◆ Exercise goal ◆
The records that follow need to be printed exactly. Leave out each image.

◆ Dataset entries ◆
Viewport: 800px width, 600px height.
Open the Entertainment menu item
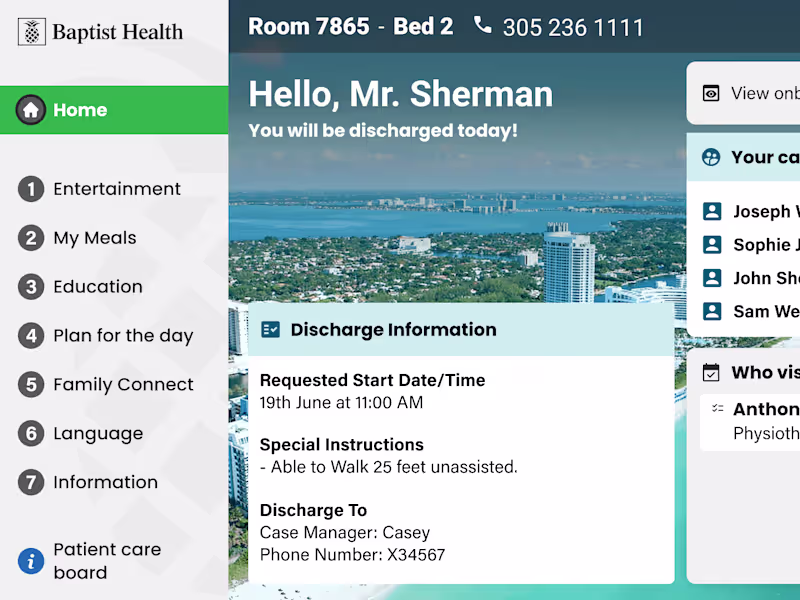(116, 189)
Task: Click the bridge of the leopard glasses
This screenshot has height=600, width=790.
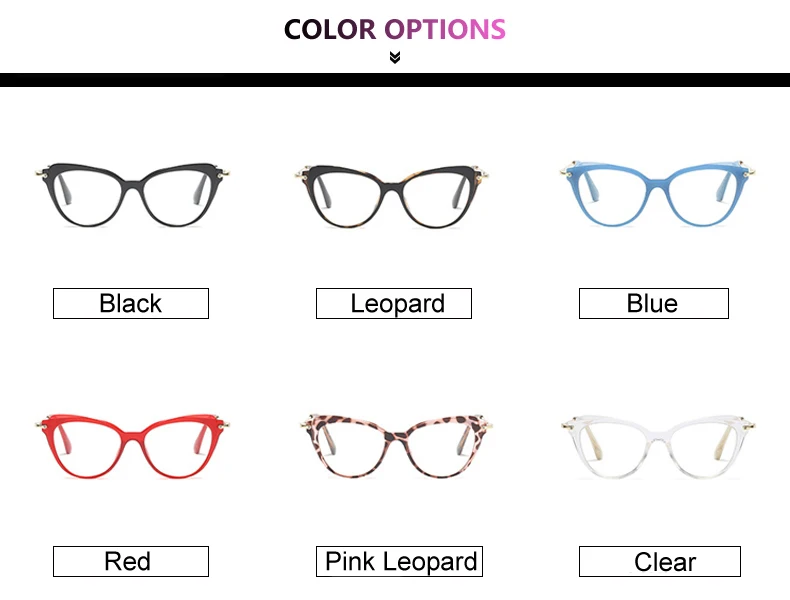Action: [391, 183]
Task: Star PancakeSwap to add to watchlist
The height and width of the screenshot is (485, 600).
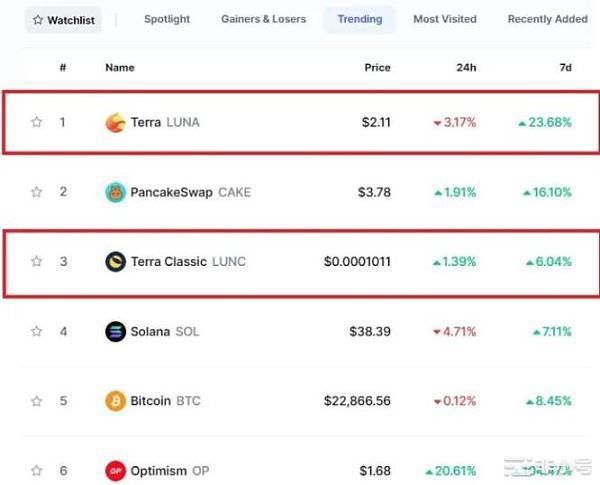Action: tap(37, 192)
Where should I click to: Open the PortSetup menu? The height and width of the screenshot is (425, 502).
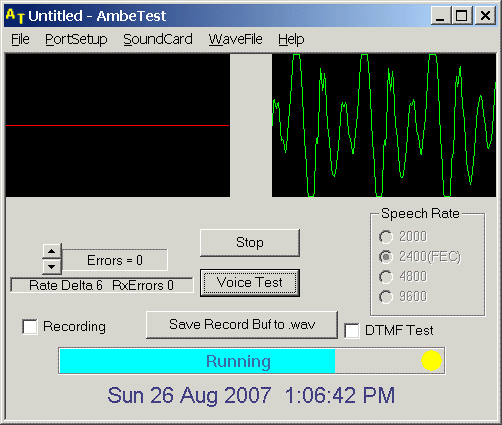(x=76, y=39)
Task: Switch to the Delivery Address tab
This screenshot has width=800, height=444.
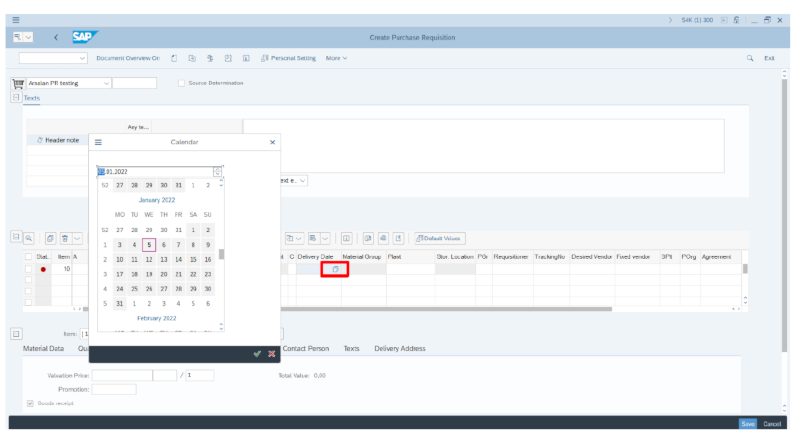Action: point(399,348)
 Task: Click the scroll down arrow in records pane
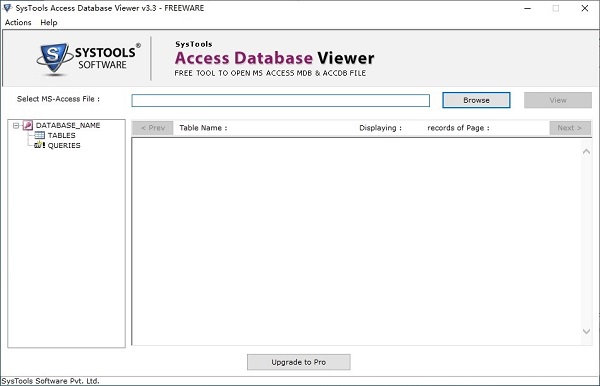click(x=586, y=331)
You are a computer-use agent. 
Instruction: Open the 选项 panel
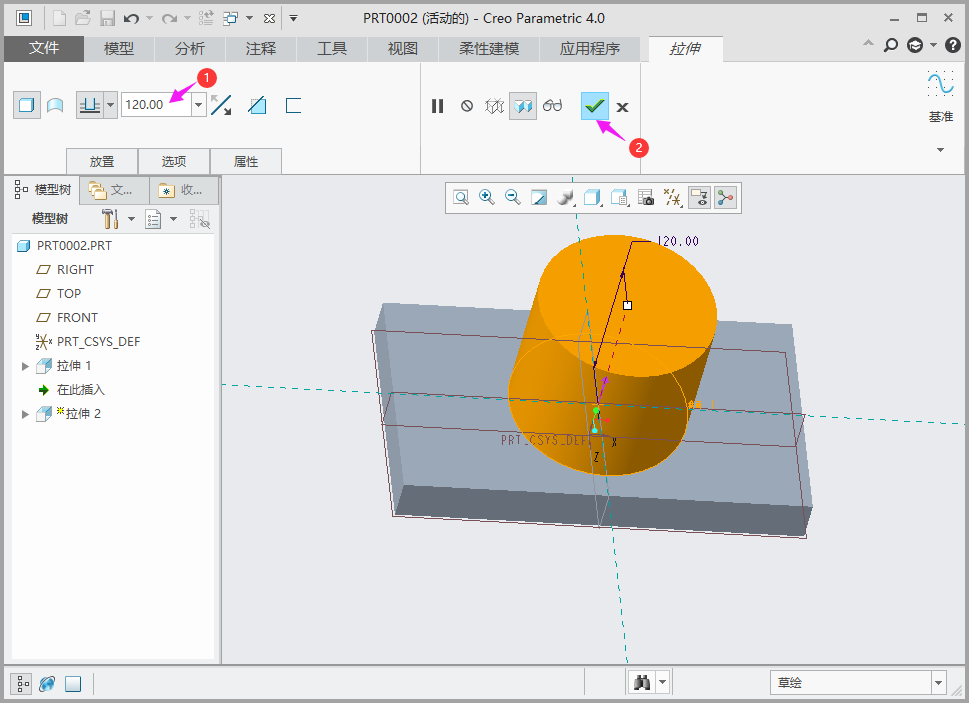[173, 161]
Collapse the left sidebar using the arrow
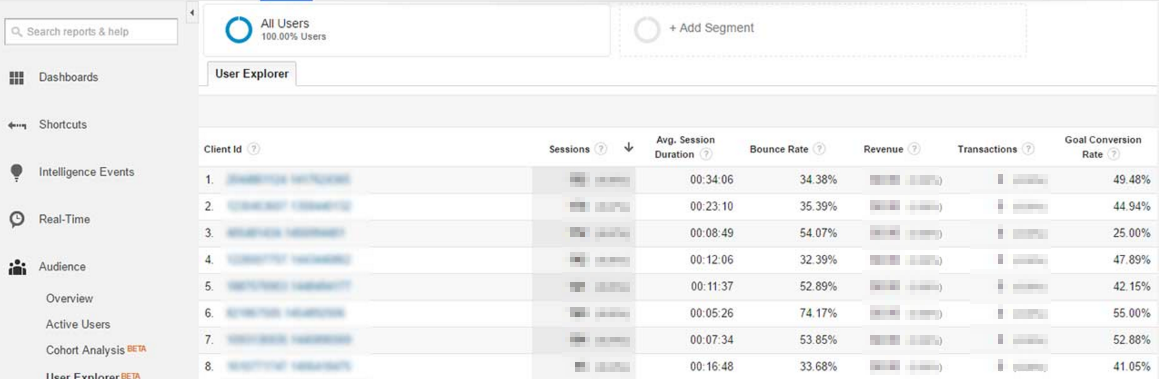Image resolution: width=1159 pixels, height=379 pixels. pos(191,13)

◆ Response for this exercise ◆
Viewport: 800px width, 600px height.
Open the Entertainment menu item
(116, 189)
Task: Click the bridge of the leopard glasses
This screenshot has height=600, width=790.
Action: [391, 183]
Task: Star PancakeSwap to add to watchlist
The height and width of the screenshot is (485, 600).
Action: tap(37, 192)
Where should I click to: Open the PortSetup menu? The height and width of the screenshot is (425, 502).
(x=76, y=39)
Task: Switch to the Delivery Address tab
This screenshot has width=800, height=444.
Action: point(399,348)
 Task: Click the scroll down arrow in records pane
click(x=586, y=331)
You are a computer-use agent. 
Instruction: Open the 选项 panel
[173, 161]
Collapse the left sidebar using the arrow
Image resolution: width=1159 pixels, height=379 pixels. pos(191,13)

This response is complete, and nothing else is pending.